To check that these assumptions are valid, it is sufficient to plot the customer's total purchases over time, and see if it is linear:

This curve is not perfectly linear, but it does follow locally linear trends.

Estimating supply

To get a more detailed picture, it helps to look at the residuals of the model (which is the supply immediately after each purchase):

Supply is only recoverable up to an additive constant, so don't take the supply values literally. This plot is based on a consumption rate of 21, chosen to give residuals which are locally flat. There are intervals in which the supply is roughly constant. In between these intervals, the supply suddenly changes, suggesting a change in consumption rate, or equivalently a change in loyalty. Most likely, the customer shopped elsewhere during these periods.

An interesting by-product of the resupply model is that we can estimate exactly when the customer shopped elsewhere and how much they spent. To do this, we add extra terms to the regression model representing a sudden change in supply at a particular time. Stepwise regression can automatically tell us which terms are useful. Doing this for the above customer produces the model

(Intercept)         Time     Time.402     Time.362  
     251.72        20.57      -382.36      -213.14  
    Time.96     Time.225     Time.202  
    -246.77      -237.19      -229.81  
The coefficient for Time is the consumption rate. The Time.X terms are step functions which begin at a particular time. This implies disloyalties at times 96, 202, 225, 362, and 402, with values $247, $230, $237, $213, and $382.

The learned model leads to the following estimate of supply over all time (disloyal periods omitted):

The assumption of constant consumption rate is evident in the zigzag shape.

Predicting purchase times

Using this new supply variable, we can try to predict when the customer will make a purchase. (For this to be valid, the supply on a purchase date must be the pre-purchase supply.) The approach taken here is simply a logistic regression which predicts, per day, whether a purchase will be made that day. The predictors are supply and time since the last purchase. Here is the result:
             Estimate Std. Error z value Pr(>|z|)    
(Intercept) -4.471736   0.469943  -9.515  < 2e-16 ***
Supply      -0.011797   0.003809  -3.097  0.00195 ** 
Time.since   0.220338   0.067869   3.247  0.00117 ** 
The probability of purchase depends on both time and supply, in the expected directions: a purchase is more likely when the time since is long and the supply is low.

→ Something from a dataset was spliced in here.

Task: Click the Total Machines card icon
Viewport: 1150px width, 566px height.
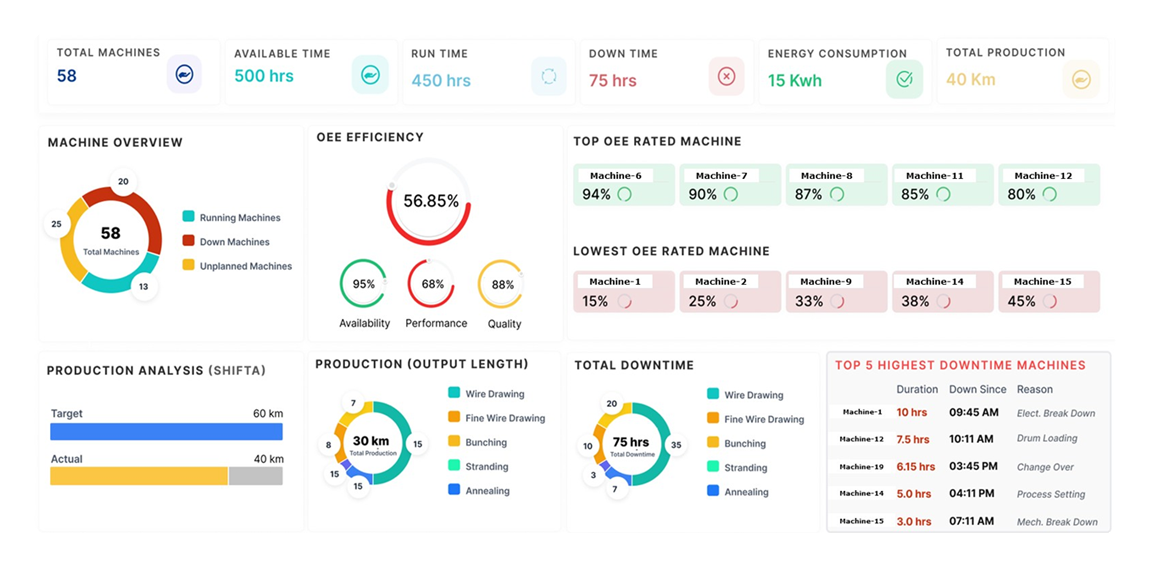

Predicting purchase amounts

Here are scatterplots of the purchase amount versus pre-purchase supply and the previous purchase amount:

To predict the amount, we use a linear regression, with the same two predictors:
            Estimate Std. Error t value Pr(>|t|)    
(Intercept)  68.1482    15.0875   4.517 4.09e-05 ***
Supply       -0.3915     0.1021  -3.835 0.000365 ***
Time.since    2.9479     1.3462   2.190 0.033428 *  
Again the directions are intuitive. Note that supply is the most significant predictor. The R-squared of this fit is 42%.

So not only does the model give information about loyalty, it also gives a better fit than autoregression. The actual predictive performance, however, is unknown since the supply was estimated from the entire dataset, not just the data prior to each amount. A full treatment of this latent-variable model would estimate supply sequentially, and perhaps allow the consumption rate to change over time.

Other customers

This analysis involved only one out of 14,000 customers in the dataset. Other customers show various different behavior. For example, some have purchase frequencies which depend on supply but the amounts do not. Others have purchase amounts which depend on supply but the frequency does not. Some have a very non-constant consumption rate and cannot be handled at all.

A next step would be to automate fitting the resupply model and recover coefficients for each customer, describing the extent to which their purchases depend on supply versus time, and their loyalty. This would give a map of the typical purchasing behavior for the customers of this online grocer.

References

Peter Boatwright, Sharad Borle and Joseph B. Kadane, "A Model of the Joint Distribution of Purchase Quantity and Timing", CMU Department of Statistics Technical Report #741, 2002.